RAW DATA.

========

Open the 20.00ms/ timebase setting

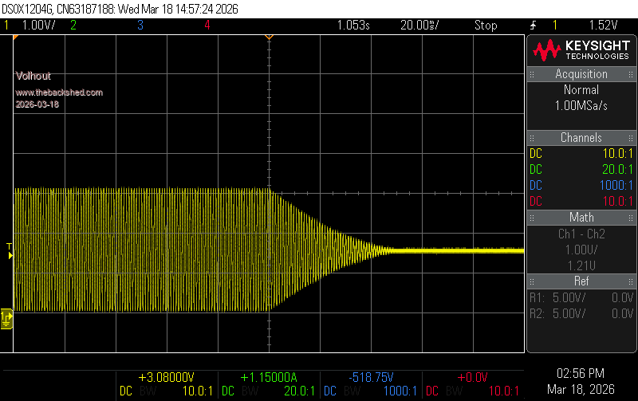pos(419,26)
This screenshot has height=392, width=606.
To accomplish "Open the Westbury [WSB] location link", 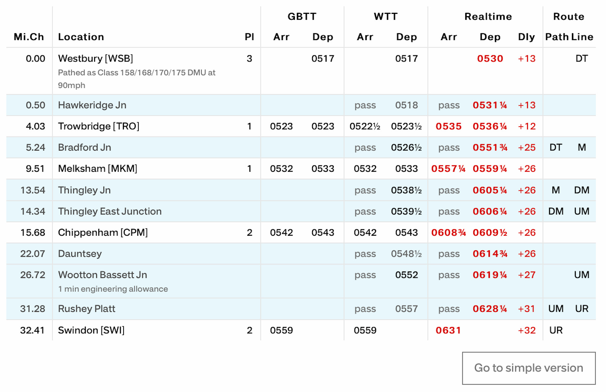I will [95, 59].
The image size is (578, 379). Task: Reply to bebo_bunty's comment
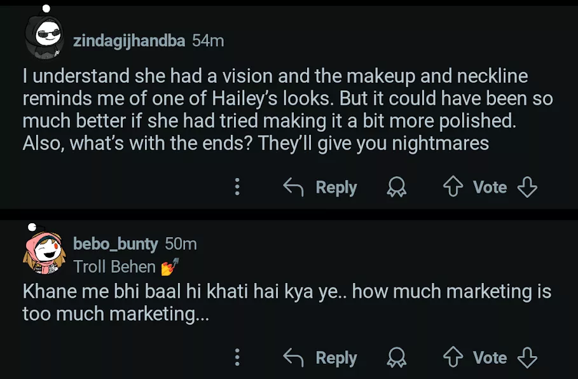point(320,358)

========

EXERCISE.
Starting with the line that contains "The image size", repeat each line exactly until the listing ends, including the last one. Leave pictures out.

EXPECTED ANSWER.
The image size is (578, 379). Task: Reply to bebo_bunty's comment
point(320,358)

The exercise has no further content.